What happens when you do this kind of probabilistic linkage,
you use a set of available attributes for linking.
That could be personal information, names, addresses, date of birth, and so on.
And then you calculate match weights for attributes.
So this might be a little bit confusing, because I just said earlier on the exact
linkage, you could create a unique key out of that string.
That's right, that way if I actually make a string out of the entire
set of variables, which eventually then is unique.
Here, the notion is more that you could link on names, on addresses,
on birthdates, and each of them should have a different weight.
Because, let's say if you have the correct name, right,
and so, you assume every one of these variables could have an error.

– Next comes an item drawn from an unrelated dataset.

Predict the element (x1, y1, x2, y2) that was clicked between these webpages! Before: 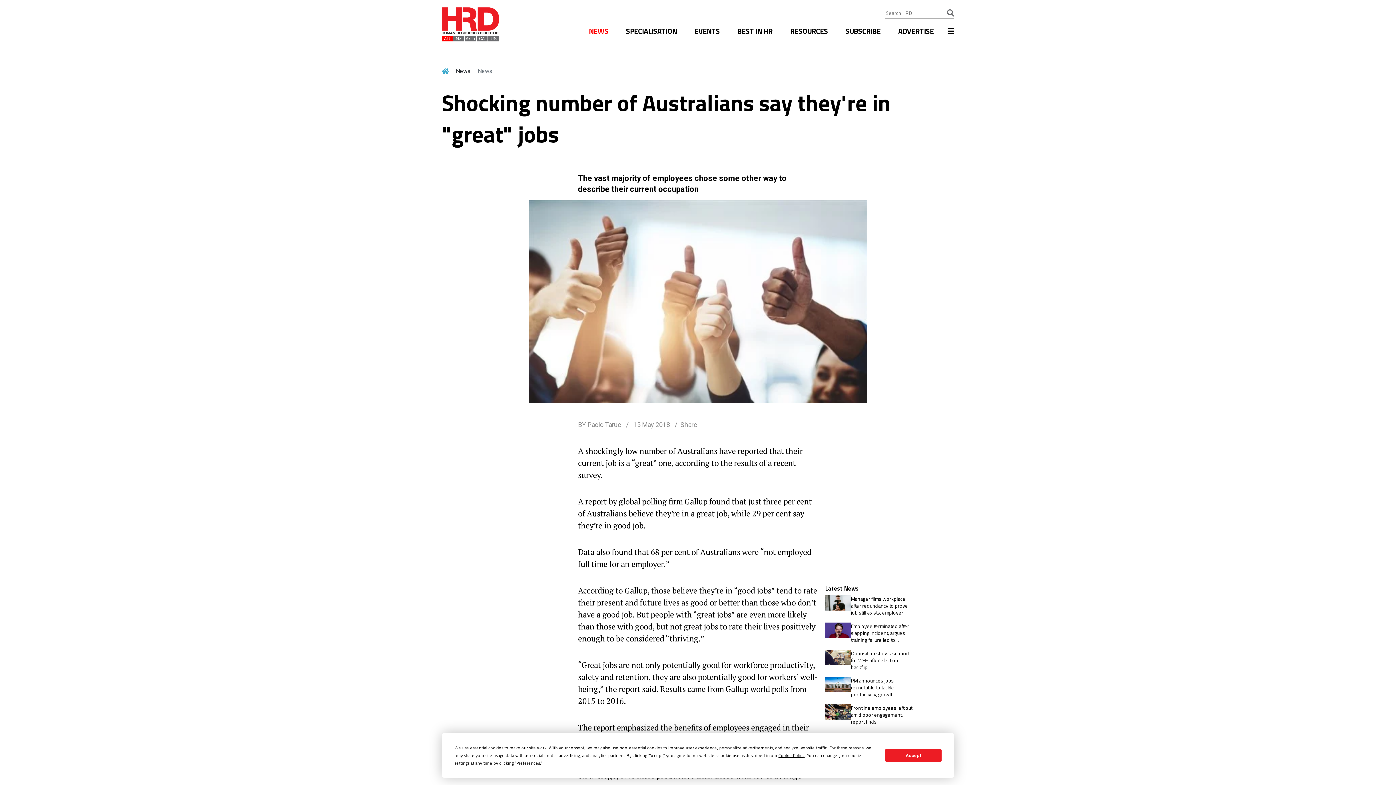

So my name could be typed wrong, my birthdate could be wrong,
the birthplace could be wrong, the address could be wrong.
And so you wouldn't want all of them to go equally strongly into the probabilistic
record linkage algorithm, because you would assume, well,
name change, less likely to happen, right?

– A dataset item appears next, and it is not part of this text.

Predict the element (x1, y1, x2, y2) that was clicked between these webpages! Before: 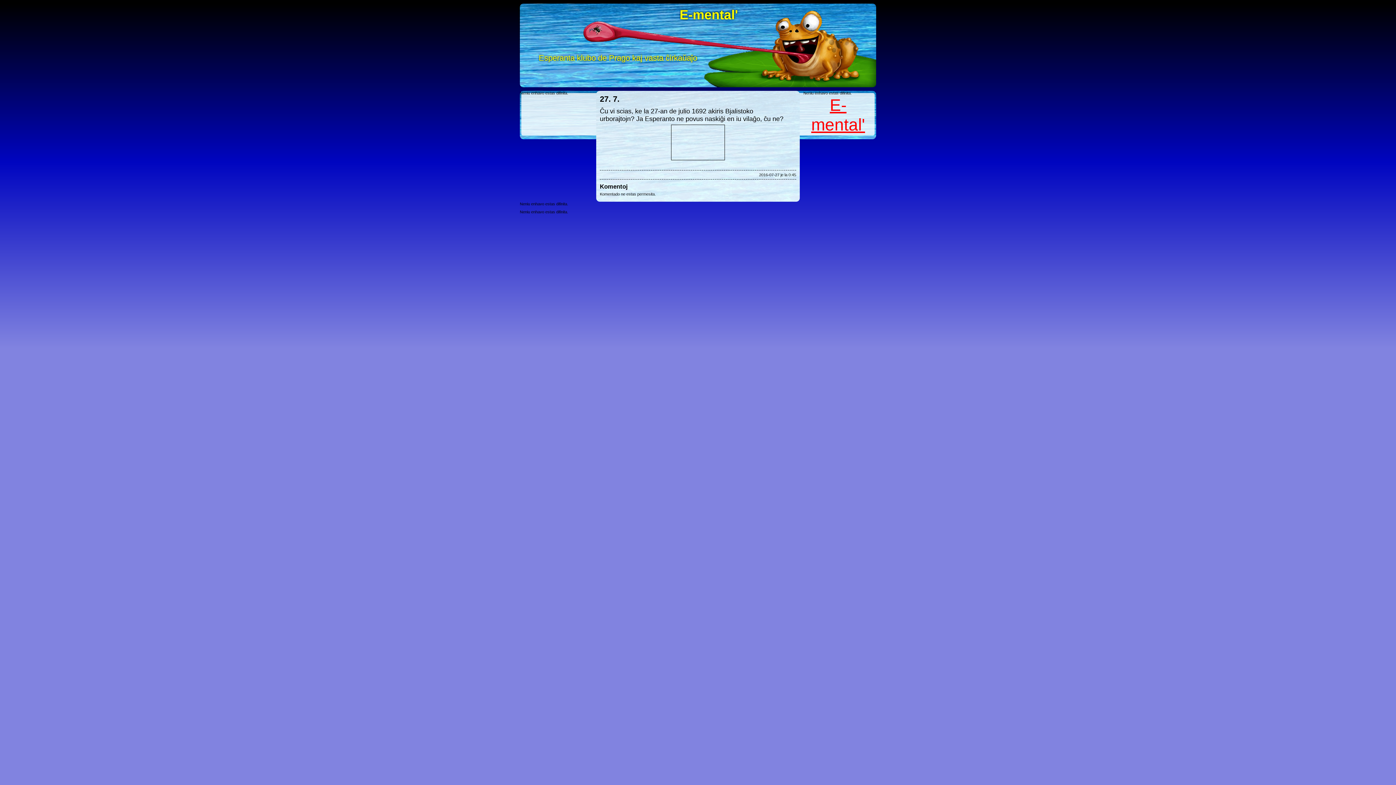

Whereas address changes maybe more so, right?
So if I have the same name and birthdate but
two different addresses, then maybe the address shouldn't have as much weight.

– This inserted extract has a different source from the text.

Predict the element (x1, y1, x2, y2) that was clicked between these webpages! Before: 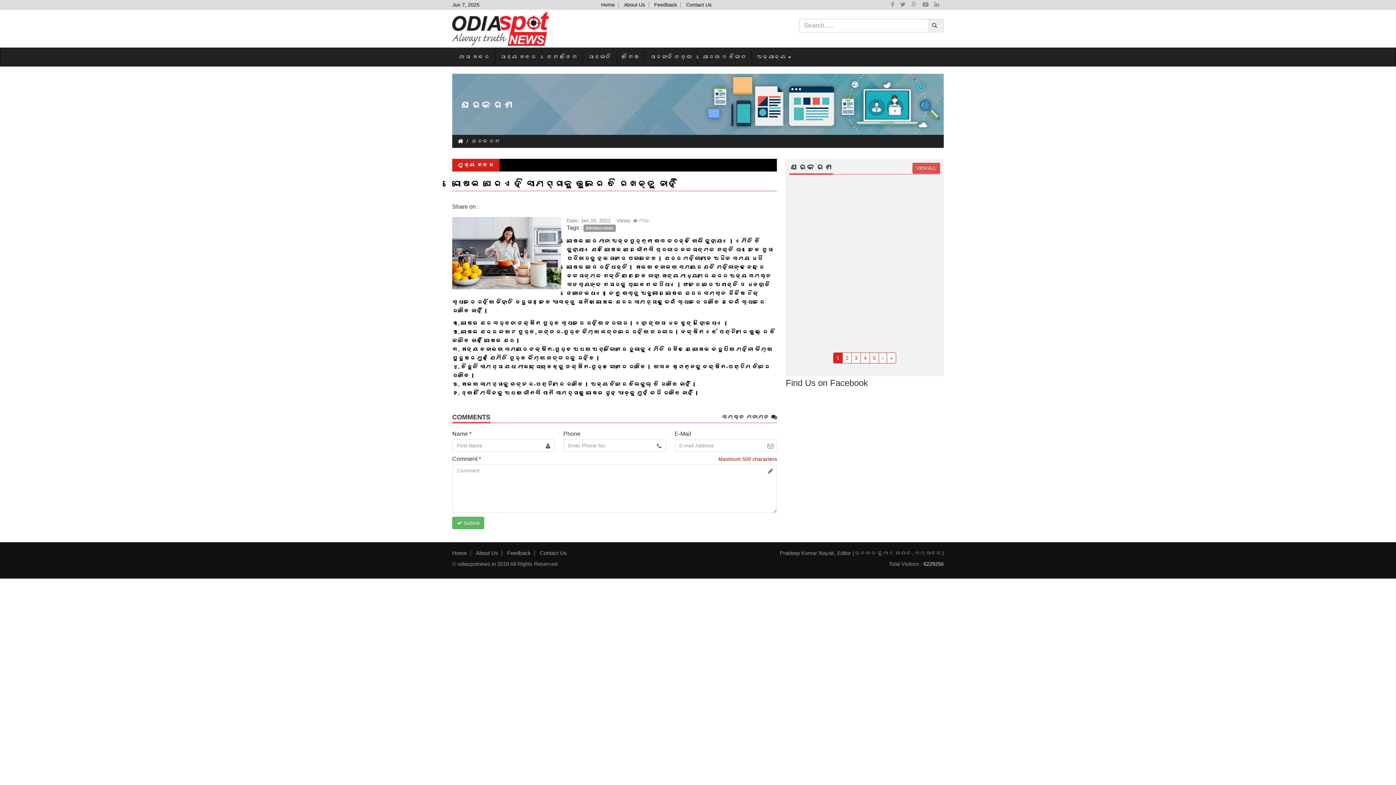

Or depending on what it is, maybe you have different decisions going on here, right?
Or you think okay, well typos in name happen quite frequently,
but in the database I have, addresses are always validated and so
therefore the address is good.
Then you might have a different rationale here, right?
So you gotta think ahead of time what that might be,
what these weights are for the particular variables.
And then eventually you sum over all of them and
you create a score in which you merge.
Not going to go into the statistical details here.
That's not the right course for this.
But it gives you a sense of what's behind this technique.
And then likewise, on the predictive linkage approaches,
most of them are sort of driven by machine learning techniques.
There are a lot of papers by Bill Winkler from the US Census Bureau,
that you can retrieve from the US Census Bureau website,
on using these techniques for various data linkage endeavors.
And as always in machine learning, you can use both techniques,
supervised learning and unsupervised learning.
Supervised learning basically being like regression techniques.
You predict something using training data so you have a subset of your data set,
where you already had a link and you know, okay, these really are true matches.
And then you try to predict, learn from these training data,
what are good predictive variables for these matches and use those.